- _DATASET CONTENT_
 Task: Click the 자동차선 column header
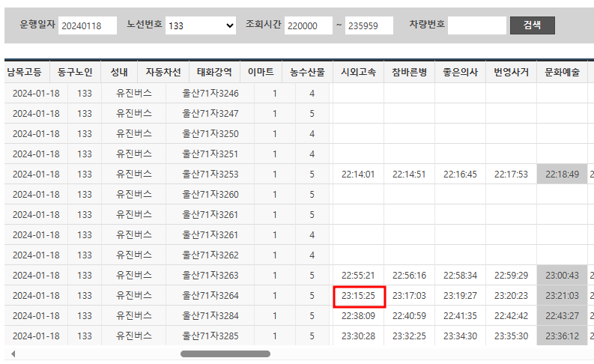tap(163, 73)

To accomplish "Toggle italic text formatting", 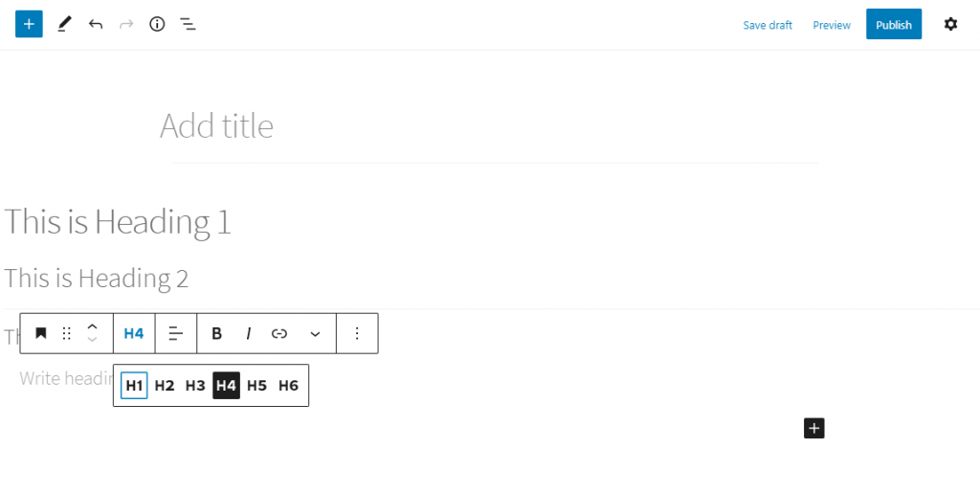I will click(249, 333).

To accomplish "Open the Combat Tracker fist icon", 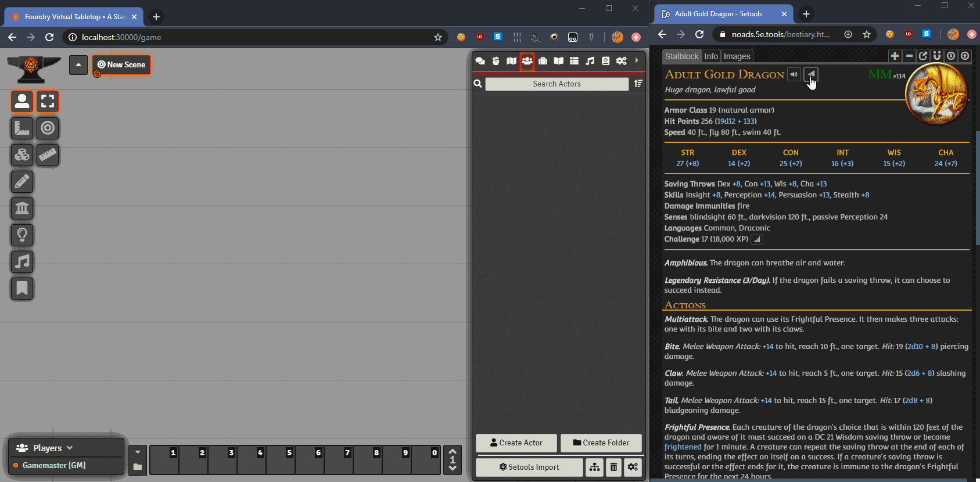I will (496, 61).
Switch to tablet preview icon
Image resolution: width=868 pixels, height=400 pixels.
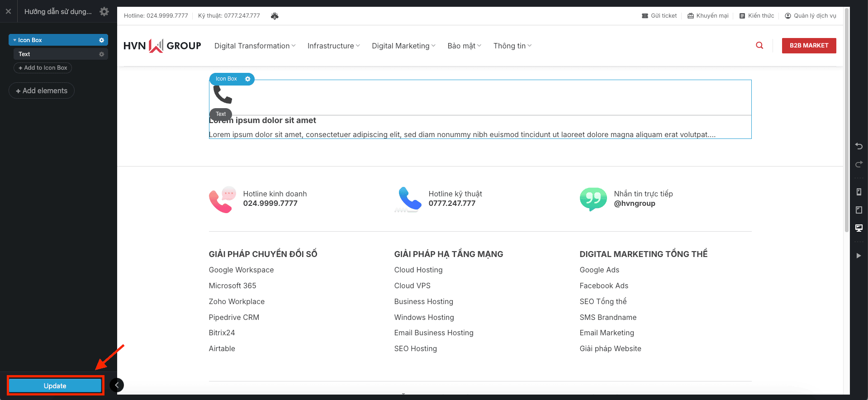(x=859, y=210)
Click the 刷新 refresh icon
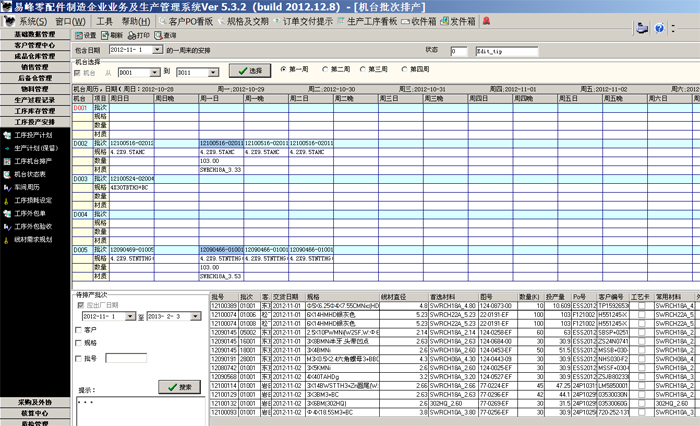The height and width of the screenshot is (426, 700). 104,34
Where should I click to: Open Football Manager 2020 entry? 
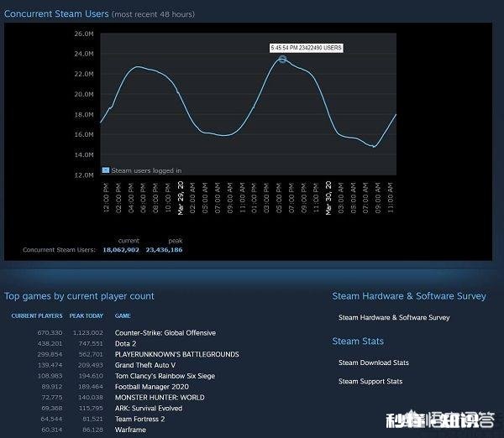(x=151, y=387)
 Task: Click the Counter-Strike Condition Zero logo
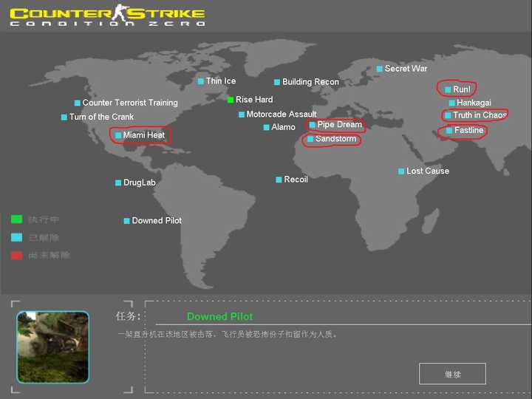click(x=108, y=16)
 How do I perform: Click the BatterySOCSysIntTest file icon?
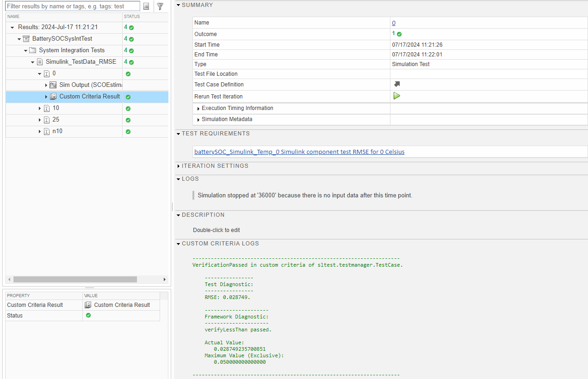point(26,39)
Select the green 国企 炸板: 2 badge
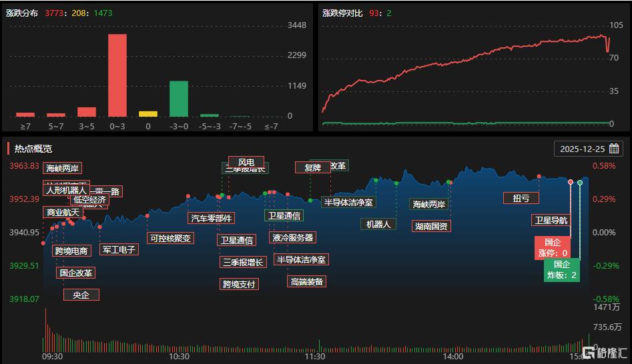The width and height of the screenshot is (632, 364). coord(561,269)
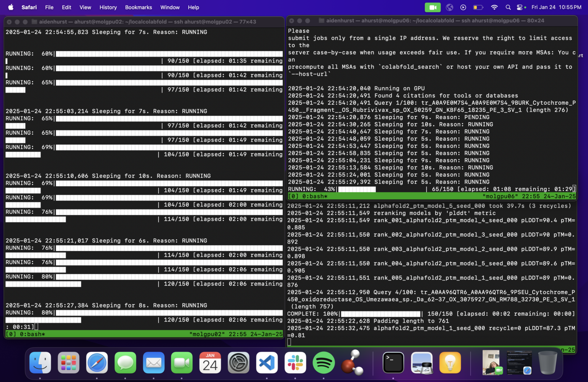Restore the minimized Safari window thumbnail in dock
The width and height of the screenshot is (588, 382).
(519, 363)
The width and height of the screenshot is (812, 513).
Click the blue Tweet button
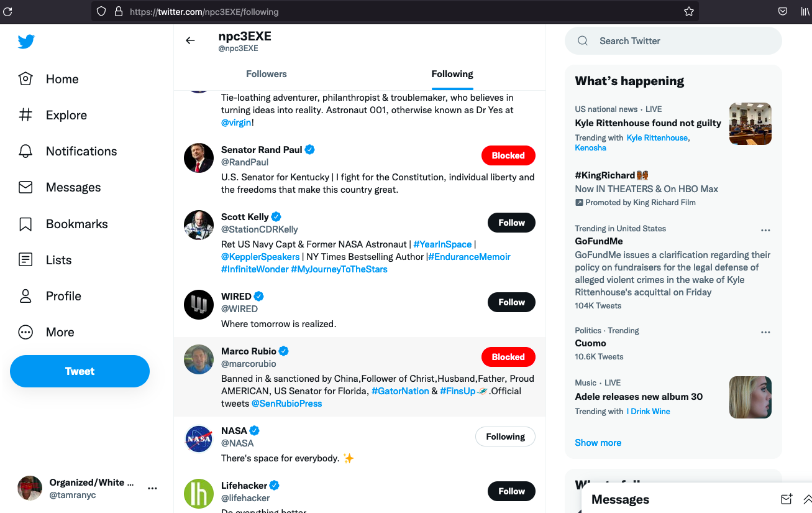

- _WHAT TO PRODUCE_
With the pictures omitted, print precisely the lines from the one with "Task: Click the Counter-Strike" to the final line of the records, both included.

- _SOLUTION TO THIS PROBLEM_
 Task: Click the Counter-Strike Condition Zero logo
click(x=108, y=16)
 How do I perform: Click the BatterySOCSysIntTest file icon?
point(26,39)
Select the green 国企 炸板: 2 badge
The width and height of the screenshot is (632, 364). coord(561,269)
Restore the minimized Safari window thumbnail in dock
The width and height of the screenshot is (588, 382).
(519, 363)
The width and height of the screenshot is (812, 513).
Click the blue Tweet button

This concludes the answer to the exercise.